Identify every line in the data that contains the word "input" and copy each one. Case counts.

• [Records for this exercise]:
_ _ _ _
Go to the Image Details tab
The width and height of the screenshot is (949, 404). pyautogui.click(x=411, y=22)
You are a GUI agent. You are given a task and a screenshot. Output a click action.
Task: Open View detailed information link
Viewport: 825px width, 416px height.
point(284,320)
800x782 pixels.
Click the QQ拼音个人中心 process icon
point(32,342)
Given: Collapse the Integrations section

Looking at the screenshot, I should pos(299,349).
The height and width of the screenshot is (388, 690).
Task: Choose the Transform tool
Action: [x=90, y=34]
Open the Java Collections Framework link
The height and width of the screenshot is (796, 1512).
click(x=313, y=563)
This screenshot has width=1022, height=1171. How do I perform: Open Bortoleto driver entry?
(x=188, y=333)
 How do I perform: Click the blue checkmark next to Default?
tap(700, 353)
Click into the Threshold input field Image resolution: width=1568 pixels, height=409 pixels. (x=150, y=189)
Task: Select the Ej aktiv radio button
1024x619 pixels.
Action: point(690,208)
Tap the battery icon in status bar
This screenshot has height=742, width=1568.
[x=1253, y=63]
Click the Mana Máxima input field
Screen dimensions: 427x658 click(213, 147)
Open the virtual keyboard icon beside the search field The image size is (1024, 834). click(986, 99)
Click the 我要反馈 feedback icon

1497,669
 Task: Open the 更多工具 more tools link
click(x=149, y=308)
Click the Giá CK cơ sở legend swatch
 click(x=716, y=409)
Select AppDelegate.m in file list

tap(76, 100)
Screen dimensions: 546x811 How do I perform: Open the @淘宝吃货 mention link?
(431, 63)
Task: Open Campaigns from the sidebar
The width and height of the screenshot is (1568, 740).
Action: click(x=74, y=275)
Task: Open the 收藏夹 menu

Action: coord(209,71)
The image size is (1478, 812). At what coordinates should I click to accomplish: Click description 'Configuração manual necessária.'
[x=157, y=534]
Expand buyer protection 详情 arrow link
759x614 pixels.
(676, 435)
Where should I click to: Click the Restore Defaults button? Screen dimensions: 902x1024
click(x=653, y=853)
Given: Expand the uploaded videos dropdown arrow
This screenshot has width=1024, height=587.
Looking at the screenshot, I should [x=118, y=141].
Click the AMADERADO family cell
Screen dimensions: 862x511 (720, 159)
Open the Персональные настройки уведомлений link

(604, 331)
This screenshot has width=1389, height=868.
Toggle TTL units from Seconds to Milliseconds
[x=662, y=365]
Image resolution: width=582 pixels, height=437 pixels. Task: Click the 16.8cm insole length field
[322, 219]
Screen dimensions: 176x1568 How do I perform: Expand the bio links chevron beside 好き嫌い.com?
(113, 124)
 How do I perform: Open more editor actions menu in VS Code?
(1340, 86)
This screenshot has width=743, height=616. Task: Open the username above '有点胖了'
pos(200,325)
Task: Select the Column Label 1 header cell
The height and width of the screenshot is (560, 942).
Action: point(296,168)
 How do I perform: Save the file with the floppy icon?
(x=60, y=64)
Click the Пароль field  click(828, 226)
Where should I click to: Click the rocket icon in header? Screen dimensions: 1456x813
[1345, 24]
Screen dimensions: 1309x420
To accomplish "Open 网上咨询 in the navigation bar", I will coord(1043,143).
_ _ _ _
• [Task response]:
Click into the Threshold input field Image resolution: width=1568 pixels, height=409 pixels. (x=150, y=189)
Click the Mana Máxima input field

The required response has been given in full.